A view of Jerusalem
By 2040, Israel is forecast to be the most densely populated country in the world with 610 residents per square kilometer. This figure was reported in a study of "A Scenario of Business-as-Usual" prepared by the Office of Environmental Protection. These studies should be taken with a big grain of salt as it joins a long list of doom-forecasting reports that have so far not materialized. Hashem still runs the world.
The study predicts a traffic density in Israel at three and a half times the average for the OECD. According to the Transportation Ministry, the impact of this runoff will only intensify with a steady hit to the National Gross Product of 25 billion shekel per year.
Even today, the necessity to reach one's workplace from one's home requires traveling on roads packed to the gills for at least 40 minutes through innumerable traffic bottlenecks.

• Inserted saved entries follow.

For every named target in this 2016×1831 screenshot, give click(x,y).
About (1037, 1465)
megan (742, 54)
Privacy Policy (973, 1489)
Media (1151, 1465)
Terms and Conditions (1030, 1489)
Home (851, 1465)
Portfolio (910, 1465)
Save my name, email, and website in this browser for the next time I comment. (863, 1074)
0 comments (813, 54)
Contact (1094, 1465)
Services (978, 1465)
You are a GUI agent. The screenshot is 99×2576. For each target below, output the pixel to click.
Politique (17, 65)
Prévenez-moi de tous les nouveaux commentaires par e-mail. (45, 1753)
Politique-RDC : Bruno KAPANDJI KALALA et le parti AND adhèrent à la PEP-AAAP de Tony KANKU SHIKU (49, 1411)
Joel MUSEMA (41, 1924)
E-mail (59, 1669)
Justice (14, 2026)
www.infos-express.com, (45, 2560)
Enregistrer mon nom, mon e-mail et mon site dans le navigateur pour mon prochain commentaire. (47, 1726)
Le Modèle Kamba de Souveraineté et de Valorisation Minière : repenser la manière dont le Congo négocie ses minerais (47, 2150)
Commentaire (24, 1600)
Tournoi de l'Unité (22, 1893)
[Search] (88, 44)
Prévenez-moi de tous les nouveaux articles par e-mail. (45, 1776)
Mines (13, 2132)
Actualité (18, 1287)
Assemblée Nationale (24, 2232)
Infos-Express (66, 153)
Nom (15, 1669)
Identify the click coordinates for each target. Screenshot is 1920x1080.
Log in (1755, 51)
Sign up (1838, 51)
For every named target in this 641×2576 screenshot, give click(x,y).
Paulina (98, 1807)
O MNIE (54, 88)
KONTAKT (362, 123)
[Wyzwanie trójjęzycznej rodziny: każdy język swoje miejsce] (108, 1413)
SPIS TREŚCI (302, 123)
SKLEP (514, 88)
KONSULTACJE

By the end of the next decade, this same route may take an hour-and-a-half of travel, despite the ongoing investment of many tens of billions of shekalim in highway expansion and addition of new roadways.
Alongside of this, cities will continue to spread out at the expense of open areas still extant in the central and northern parts of the country. This situation is expected to intensify since all of the open spaces between Gush Dan and Jerusalem will be developed within the next 30 years. Strategic plans for housing by the National Economic Administration indicate a 60% rise of housing units by 2040 and an expected shortage of land for 420,000 units needed by that time.
The amount of trash created per person in Israel has grown by 20% in relation to the OECD average, with Israel claiming an 80% figure above that of the OECD countries.